With regard to point d. of paragraph 44 which requires, among other things, that the internal audit function ascertains that the risk appetite of the service provider is in line with the institution’s or payment institution’s strategy we would ask for further clarification how the risk appetite (which should not be confused with the term “risk profile”!) can be assessed in practice given the fact that service providers from the real sector of the economy do not disclose their risk appetite framework in a sufficient detail.
We would welcome additional clarification as presented below.
First sentence of paragraph 46 on p. 30 reads:
»Institutions and payment institutions should maintain a register of all outsourcing arrangements at institution and group level where applicable as referred to in Section 2, document and record all current outsourcing arrangements, distinguishing the outsourcing of critical or important functions and other outsourcing arrangements«.
It follows that all existing outsourcing arrangements should be included in such a register, which is not reasonable. For example: for those service providers who have been identified as least risky already at the initial risk assessment (for example, they do not even reach the minimum internally set threshold of materiality), it is not necessary to collect and manage entire documentation, but only the most critical part. In view of this, we ask for a more detailed explanation of the term other outsourcing arrangements", since also the general definition of outsourcing in the Guidelines is not entirely clear.
A possible proposal for a solution is to set criteria for determining "significant" or “material” outsourcing arrangements, which should be included in the register (for example, by assessing its impact on capital, liquidity, reputation...of the institution) and / or allow the materiality threshold to be determined at this point or in the definition of outsourcing in chapter 2 of the Guidelines.
The definition of outsourcing should therefore be more closely linked to those external contractors where the realization of risks could (materially) affect the profit, capital and / or liquidity of the institution, as this is, in our opinion, crucial for linking this part of the bank's operations with risk appetite framework, ICAAP and ILAAP."
We would propose one amendment as described below.

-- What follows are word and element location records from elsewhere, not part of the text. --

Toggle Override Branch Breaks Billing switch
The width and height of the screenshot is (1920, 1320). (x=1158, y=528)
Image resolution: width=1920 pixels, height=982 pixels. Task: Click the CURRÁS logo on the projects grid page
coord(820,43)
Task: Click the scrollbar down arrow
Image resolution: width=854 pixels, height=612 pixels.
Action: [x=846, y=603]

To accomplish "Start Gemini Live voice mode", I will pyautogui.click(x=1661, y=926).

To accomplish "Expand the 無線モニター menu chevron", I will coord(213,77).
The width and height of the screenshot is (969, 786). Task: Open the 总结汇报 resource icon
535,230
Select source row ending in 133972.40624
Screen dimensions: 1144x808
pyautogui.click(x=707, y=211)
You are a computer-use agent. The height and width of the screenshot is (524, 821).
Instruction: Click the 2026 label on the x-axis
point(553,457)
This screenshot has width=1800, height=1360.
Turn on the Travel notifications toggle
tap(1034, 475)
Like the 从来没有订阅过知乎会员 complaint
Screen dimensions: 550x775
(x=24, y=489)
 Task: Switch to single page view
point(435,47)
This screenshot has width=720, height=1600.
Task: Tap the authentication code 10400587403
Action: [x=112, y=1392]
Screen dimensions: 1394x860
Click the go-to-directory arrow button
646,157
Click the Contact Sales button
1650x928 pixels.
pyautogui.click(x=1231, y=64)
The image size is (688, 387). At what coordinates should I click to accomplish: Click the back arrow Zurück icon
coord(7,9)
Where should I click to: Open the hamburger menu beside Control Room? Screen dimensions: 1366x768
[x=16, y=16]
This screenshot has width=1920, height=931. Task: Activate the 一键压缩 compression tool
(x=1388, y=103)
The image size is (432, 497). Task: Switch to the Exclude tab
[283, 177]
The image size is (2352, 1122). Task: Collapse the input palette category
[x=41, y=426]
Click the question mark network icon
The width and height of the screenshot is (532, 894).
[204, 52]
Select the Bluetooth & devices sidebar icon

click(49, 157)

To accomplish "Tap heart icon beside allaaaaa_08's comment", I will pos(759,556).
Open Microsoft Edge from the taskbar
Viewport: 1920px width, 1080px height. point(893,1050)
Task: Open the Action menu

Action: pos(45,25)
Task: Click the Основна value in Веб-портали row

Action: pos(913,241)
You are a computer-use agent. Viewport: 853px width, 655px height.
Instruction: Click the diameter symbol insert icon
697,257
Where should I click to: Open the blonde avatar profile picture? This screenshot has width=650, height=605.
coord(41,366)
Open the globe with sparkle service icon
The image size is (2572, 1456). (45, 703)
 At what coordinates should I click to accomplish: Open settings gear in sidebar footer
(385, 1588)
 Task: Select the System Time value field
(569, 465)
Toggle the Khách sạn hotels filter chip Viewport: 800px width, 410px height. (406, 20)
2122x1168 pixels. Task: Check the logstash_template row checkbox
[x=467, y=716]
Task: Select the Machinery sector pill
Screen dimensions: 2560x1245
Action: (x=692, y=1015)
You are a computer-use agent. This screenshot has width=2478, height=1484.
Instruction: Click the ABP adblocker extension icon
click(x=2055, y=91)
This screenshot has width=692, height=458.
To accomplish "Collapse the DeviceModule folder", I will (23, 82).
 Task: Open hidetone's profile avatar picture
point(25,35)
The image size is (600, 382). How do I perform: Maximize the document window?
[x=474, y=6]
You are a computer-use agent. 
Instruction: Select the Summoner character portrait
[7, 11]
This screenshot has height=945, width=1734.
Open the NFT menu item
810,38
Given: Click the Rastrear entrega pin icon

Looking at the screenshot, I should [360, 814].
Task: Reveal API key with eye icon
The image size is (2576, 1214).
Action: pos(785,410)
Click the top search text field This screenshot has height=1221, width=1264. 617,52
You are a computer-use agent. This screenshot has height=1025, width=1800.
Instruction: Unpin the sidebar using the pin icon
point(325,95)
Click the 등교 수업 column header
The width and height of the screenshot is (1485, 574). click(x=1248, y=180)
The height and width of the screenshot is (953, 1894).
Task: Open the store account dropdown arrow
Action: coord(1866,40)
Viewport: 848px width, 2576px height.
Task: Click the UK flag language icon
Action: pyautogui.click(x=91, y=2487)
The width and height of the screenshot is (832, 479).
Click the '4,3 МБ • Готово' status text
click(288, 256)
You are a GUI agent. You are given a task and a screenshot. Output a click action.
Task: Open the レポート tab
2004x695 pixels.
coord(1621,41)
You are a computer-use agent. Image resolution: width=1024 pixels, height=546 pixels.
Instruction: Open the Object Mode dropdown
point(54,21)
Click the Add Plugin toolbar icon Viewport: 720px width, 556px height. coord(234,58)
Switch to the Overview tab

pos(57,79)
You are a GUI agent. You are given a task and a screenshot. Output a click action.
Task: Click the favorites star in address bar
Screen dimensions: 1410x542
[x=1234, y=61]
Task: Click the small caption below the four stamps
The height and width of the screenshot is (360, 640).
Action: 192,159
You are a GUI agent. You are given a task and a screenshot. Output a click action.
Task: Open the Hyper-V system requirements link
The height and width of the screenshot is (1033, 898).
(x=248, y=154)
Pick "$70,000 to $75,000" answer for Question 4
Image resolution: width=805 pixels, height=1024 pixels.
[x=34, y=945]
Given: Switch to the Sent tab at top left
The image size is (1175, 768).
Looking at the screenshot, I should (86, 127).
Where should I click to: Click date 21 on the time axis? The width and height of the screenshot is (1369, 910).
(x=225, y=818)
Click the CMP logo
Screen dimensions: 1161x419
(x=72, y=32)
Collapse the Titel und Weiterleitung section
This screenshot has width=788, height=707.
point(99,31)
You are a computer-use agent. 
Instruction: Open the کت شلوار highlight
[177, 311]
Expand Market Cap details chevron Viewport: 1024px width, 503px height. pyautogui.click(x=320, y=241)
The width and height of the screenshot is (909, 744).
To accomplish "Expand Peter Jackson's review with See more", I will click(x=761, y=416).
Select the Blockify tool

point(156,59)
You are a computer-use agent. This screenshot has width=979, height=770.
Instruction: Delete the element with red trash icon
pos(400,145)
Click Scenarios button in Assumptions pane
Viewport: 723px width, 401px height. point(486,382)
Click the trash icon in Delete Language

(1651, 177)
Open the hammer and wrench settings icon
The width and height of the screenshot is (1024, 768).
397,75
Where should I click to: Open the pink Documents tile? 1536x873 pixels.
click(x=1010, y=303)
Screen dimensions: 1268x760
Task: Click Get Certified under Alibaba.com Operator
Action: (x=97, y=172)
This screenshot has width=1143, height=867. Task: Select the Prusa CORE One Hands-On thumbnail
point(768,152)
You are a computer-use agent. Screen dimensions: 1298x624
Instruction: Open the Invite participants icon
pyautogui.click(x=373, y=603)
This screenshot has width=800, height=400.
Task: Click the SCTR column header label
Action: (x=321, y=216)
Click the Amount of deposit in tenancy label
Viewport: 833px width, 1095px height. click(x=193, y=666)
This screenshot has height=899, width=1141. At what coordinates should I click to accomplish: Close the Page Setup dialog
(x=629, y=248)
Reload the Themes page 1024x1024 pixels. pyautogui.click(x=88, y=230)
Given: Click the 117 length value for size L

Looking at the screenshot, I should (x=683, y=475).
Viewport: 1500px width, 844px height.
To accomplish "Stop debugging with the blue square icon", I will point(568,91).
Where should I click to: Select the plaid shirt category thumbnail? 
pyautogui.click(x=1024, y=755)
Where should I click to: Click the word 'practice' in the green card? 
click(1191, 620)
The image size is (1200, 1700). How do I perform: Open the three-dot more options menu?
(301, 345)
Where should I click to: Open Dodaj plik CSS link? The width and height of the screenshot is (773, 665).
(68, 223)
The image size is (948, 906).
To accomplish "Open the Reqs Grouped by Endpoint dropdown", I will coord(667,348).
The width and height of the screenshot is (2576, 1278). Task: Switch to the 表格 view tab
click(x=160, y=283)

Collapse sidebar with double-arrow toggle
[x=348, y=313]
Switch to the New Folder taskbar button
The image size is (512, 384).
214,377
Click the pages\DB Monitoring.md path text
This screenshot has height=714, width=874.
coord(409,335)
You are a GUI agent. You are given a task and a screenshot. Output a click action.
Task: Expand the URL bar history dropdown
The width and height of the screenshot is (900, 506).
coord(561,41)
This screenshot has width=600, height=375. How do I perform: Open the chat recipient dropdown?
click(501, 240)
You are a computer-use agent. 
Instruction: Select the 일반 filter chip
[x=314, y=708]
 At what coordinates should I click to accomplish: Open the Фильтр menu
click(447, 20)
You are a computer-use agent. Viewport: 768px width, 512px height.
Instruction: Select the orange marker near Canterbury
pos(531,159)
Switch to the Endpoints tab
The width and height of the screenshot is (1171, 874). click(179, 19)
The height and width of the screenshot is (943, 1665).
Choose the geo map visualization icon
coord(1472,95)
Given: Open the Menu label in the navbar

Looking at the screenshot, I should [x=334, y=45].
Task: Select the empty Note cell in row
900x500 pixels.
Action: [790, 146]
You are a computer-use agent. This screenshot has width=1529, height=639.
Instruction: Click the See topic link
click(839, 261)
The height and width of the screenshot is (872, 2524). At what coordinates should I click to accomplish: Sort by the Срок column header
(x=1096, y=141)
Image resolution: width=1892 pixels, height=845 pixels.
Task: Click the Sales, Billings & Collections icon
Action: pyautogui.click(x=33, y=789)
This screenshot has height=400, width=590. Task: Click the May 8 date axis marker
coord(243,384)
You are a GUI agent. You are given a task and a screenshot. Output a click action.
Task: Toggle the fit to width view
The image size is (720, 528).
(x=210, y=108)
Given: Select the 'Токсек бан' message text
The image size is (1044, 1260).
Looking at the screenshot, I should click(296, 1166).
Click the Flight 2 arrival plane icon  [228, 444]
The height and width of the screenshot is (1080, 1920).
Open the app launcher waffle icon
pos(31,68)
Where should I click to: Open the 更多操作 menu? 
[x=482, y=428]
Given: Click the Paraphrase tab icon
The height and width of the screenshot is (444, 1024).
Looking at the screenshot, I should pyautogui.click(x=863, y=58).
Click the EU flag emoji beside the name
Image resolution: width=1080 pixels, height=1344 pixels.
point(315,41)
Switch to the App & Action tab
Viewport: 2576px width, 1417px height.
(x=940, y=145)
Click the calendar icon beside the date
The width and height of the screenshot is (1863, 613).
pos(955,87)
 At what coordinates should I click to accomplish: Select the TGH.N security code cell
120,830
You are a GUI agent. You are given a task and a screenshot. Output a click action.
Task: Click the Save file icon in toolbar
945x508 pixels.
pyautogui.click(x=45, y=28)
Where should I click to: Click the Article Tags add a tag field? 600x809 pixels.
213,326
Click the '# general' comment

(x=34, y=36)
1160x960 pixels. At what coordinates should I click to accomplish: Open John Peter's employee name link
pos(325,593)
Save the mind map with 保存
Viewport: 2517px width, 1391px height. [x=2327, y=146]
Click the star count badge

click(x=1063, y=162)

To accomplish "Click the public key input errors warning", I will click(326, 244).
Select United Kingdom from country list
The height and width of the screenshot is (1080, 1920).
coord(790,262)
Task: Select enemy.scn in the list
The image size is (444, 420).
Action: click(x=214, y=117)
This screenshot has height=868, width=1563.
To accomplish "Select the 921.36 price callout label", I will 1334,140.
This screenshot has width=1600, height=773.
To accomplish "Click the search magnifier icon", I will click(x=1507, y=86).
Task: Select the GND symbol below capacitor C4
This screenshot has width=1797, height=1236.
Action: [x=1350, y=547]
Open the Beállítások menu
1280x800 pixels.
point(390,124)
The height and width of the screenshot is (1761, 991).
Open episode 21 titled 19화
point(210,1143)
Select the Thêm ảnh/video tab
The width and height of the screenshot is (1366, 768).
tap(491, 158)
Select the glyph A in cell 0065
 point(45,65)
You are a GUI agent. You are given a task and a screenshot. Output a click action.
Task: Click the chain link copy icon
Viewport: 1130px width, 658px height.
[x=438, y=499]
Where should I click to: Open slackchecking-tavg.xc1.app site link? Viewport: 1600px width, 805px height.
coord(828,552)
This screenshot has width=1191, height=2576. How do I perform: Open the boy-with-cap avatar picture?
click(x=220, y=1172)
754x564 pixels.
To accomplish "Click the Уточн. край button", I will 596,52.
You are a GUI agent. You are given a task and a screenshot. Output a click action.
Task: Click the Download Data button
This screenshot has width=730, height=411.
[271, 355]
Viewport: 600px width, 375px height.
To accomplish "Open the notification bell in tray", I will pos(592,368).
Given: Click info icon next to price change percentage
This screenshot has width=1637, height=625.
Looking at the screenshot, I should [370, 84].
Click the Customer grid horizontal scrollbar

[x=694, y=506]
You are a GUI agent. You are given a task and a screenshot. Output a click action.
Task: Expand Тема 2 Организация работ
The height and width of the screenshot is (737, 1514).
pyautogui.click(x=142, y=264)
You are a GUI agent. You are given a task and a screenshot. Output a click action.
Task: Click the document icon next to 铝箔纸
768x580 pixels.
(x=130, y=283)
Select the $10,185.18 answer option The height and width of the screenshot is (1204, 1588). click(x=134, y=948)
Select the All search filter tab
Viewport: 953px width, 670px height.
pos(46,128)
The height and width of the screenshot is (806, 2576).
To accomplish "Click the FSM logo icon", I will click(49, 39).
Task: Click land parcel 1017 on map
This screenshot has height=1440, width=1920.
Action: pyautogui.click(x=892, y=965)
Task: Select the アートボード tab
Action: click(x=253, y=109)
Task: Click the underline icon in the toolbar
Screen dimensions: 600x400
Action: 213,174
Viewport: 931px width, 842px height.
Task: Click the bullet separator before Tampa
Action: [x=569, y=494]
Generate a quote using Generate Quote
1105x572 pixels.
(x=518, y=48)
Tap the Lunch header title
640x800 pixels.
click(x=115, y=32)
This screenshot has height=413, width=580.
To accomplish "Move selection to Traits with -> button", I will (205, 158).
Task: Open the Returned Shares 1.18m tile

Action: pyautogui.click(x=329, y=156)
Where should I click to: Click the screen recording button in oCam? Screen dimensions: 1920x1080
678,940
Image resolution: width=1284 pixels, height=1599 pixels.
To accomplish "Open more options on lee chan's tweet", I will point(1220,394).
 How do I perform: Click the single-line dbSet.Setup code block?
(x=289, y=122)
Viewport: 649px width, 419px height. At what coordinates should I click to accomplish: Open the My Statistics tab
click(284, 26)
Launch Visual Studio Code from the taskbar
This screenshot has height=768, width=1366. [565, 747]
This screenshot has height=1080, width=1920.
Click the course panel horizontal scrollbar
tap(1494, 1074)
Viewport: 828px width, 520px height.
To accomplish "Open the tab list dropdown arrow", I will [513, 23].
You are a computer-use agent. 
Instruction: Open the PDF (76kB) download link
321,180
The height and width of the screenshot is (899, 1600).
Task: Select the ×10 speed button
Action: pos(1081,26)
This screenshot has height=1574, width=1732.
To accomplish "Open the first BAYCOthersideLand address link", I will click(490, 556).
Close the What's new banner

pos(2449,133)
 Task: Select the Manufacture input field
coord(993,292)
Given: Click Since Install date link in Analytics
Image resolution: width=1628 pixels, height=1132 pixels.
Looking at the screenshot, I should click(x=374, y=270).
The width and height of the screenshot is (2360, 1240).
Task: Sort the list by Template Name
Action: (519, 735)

According to paragraph 24 (on p. 23) which reads
»The risks, including in particular the operational risks, of all arrangements with third parties, including the ones referred to in paragraph 22 and 23, should be assessed in line with paragraphs 53 and 55 and Section 9.3, taking into account the application of the proportionality principle as referred in Section 1.«,
institutions and payment institutions need to conduct risk assessment for all arrangements with third parties (i.e. also for those services which are not considered outsourcing in accordance with paragraph 23) in line with paragraphs 53 and 55 of the Guidelines.
Paragraph 53 requires institutions and payment institutions to carry out an appropriate assessment whether the service provider has “appropriate and sufficient ability, capacity, resources, organisational structure and, if applicable, required regulatory authorisation(s) to perform the critical or important function« before signing the contract, so we propose to change the title of subchapter 9.2 from “Due diligence” to “Due diligence within selection process”.
Paragraph 90 requires preparation of exit strategies/termination of the contracts without undue disruption of institutions’ and payment institutions’ business activities or adverse effects on their compliance with the regulatory framework and without detriment to the continuity and quality of their provision of their services to clients. Given the dominant or even monopoly position of some service providers, institutions have extremely limited possibilities (or no possibilities whatsoever) to negotiate appropriate exit strategies in the contracts, which they could actually implement in practice in the manner defined above.
Considering the above we propose the rewording of this paragraph, e.g. by inserting the words “where applicable” so that the new wording would be as follows:
»Institutions and payment institutions should ensure, where applicable, that they are able to exit outsourcing arrangements, without undue disruption of their business activities or adverse effects on their compliance with the regulatory framework and without detriment to the continuity and quality of its provision of services to clients.«
We are fully aware of the importance of provision of timely and relevant information about outsourcing to competent supervisory authorities in order to achieve comprehensive overview of the outsourcing of institutions and the identification of possible concentration of outsourcing. Nevertheless, we are very interested in how the outsourcing institutions’ obligation arising from Chapter 13 of the draft Guidelines (“Duty to adequately inform supervisors”) will be implemented in practice. Specifically, according to paragraph 93, institutions are required to notify competent authorities in advance, i.e. before they intend to enter into the new outsourcing agreement / prior to conclusion of the contract (!). In practice, the risk analysis processes are time-consuming, as is the process of selecting the contractor and negotiating all the provisions contained in the agreement with him so this information should come to the supervisory authority towards the end of the approval process after the outsourcing institution has gathered all the important elements to take a final (go / no go) decision. We would appreciate if you could elaborate on the practical implications of a prior notification especially in terms of the cost/benefit analysis of the Option D explained on page 55, which would “ensure that competent authorities would be informed about upcoming outsourcing arrangements and have the opportunity to intervene if they had concerns about the risk they encounter…” What would actually be the means of exerting this opportunity to intervene? As “a prior approval or non-objection procedure by the competent authority” have been abandoned together with the option E, we would like to know how this prior information could impact the go / no go decision and the conclusion of the contract with the pre-selected outsourced service provider.